L’homme est né d’abord orgueilleux et l’amour-propre toujours béant est plus affamé que le ventre. Un militaire ne se trouve-t-il pas assez payé de risques mortels par une médaille de laiton ? Chaque fois que vous portez atteinte au prestige de la richesse, vous rehaussez d’autant le pauvre à ses propres yeux. Sa pauvreté lui fait moins honte, il l’endure, et telle est sa folie qu’il finirait peut-être par l’aimer. Or la société a besoin, pour sa machinerie, de pauvres qui aient de l’amour-propre. L’humiliation lui en rabat un bien plus grand nombre que la faim et de meilleure espèce, de celle qui rue aux brancards, mais tire jusqu’au dernier souffle. Ils tirent comme leurs pareils meurent à la guerre, non tant par goût de mourir que pour ne pas rougir devant les copains, ou encore pour embêter l’adjudant. Si vous ne les tenez pas en haleine, talonnés par le propriétaire, l’épicier, le concierge, sous la perpétuelle menace du déshonneur attaché à la condition de clochard, de vagabond, ils ne cesseront peut-être pas de travailler, mais ils travailleront moins, ou ils voudront travailler à leur manière, ils ne respecteront plus les machines. Un nagcur fatigué qui sent sous lui un fond de cinq cents mètres tire sa coupe avec plus d’ardeur que s’il égratigne des orteils une plage de sable fin. Et remarquez vous-même qu’au temps où les méthodes de l’économie libérale avaient leur entière valeur éducative, leur pleine efficacité, avant la déplorable invention des syndicats, le véritable ouvrier, l’ouvrier formé par vos soins, restait si profondément convaincu d’avoir à racheter chaque jour par son travail le déshonneur de sa pauvreté que, vieux ou malade, il fuyait avec une égale horreur l’hospice ou l’hôpital, moins par attachement à la liberté que par honte – honte de « ne pouvoir plus se suffire », comme il disait dans son admirable langage.

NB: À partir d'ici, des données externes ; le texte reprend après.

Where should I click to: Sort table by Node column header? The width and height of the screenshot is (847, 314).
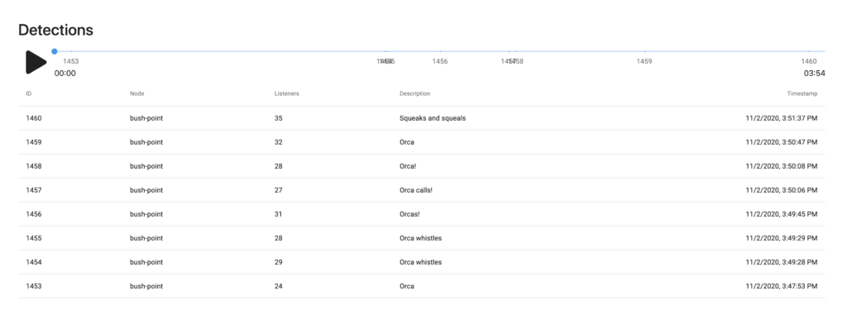coord(137,94)
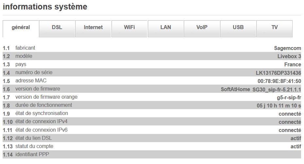This screenshot has width=304, height=164.
Task: Switch to the DSL tab
Action: (57, 27)
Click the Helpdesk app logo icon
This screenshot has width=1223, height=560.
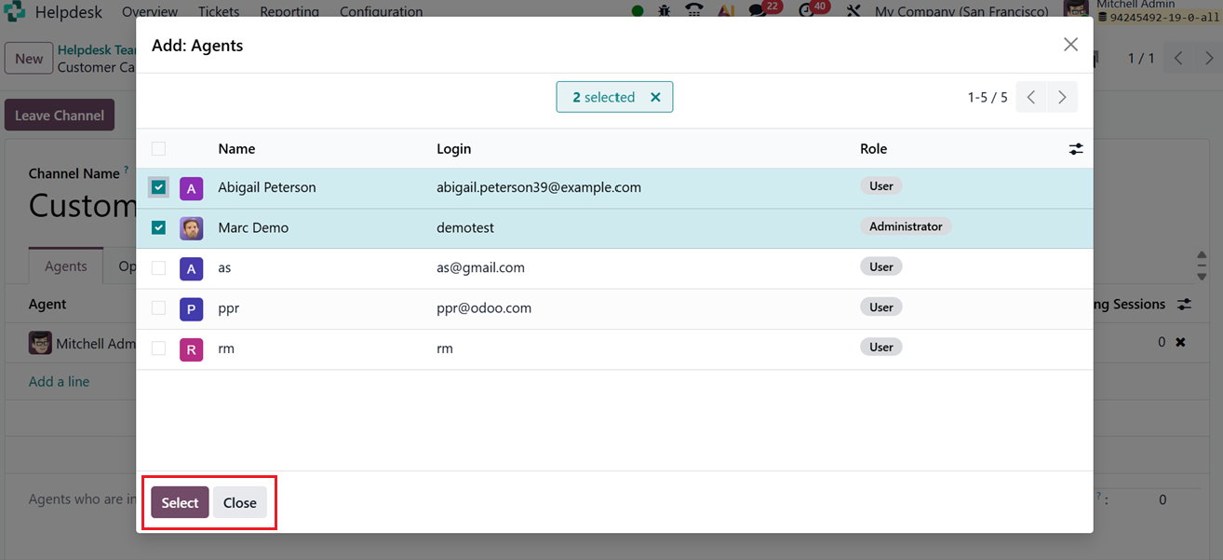14,11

La colère des imbéciles remplie le monde. Elle est sans doute moins à craindre que leur pitié. L’attitude la plus inoffensive de l’imbécile en face de la douleur ou de la misère est celle de l’indifférence imbécile. Malheur à vous si, la boîte à outils sur le dos, il dirige ses mains maladroites, ses cruelles mains vers ces charnières du monde ! Mais il a déjà fini de tâter, il vient de tirer de la boîte à outils une paire de cisailles énormes. En homme pratique, il croit volontiers que la douleur comme la pauvreté n’est qu’un vide, un manque, enfin rien. Il s’étonne qu’elles lui résistent. Le pauvre n’est donc pas simplement, par exemple, le citoyen auquel il ne manque qu’un compte en banque pour ressembler au premier venu ! Certes, il y a des pauvres de cette espèce, d’ailleurs bien moins nombreux qu’on ne l’imagine, car la vie économique du monde est justement faussée par les pauvres devenus riches, qui sont de faux riches, gardant au sein de la richesse les vices de la pauvreté. Encore ces pauvres-là n’étaient-ils sans doute pas plus de vrais pauvres qu’ils ne sont de vrais riches – une race bâtarde. Mais quel crédit voulez-vous qu’accorde à de telles subtilités le même imbécile dont la plus chère illusion est que les individus ne se distinguent entre eux, de peuple à peuple, qu’en raison du mauvais tour qu’on leur a joué de leur apprendre des langues différentes, et qui attendent la réconciliation universelle du développement des institutions démocratiques et de l’enseignement de l’espéranto ? Comment lui ferez-vous entendre qu’il y a un peuple des Pauvres, et que la tradition de ce peuple-là est la plus ancienne de toutes les traditions du monde ? Un peuple de pauvres, non moins sans doute irréductible que le peuple juif ? On peut traiter avec ce peuple, on ne le fondra pas dans la masse. Vaille que vaille, il faudra lui laisser ses lois, ses usages et cette expérience si originale de la vie dont vous ne pouvez, rien faire, vous autres. Une expérience qui ressemble à celle de l’enfance, à la fois naïve et compliquée, une sagesse maladroite et aussi pure que l’art des vieux imagiers.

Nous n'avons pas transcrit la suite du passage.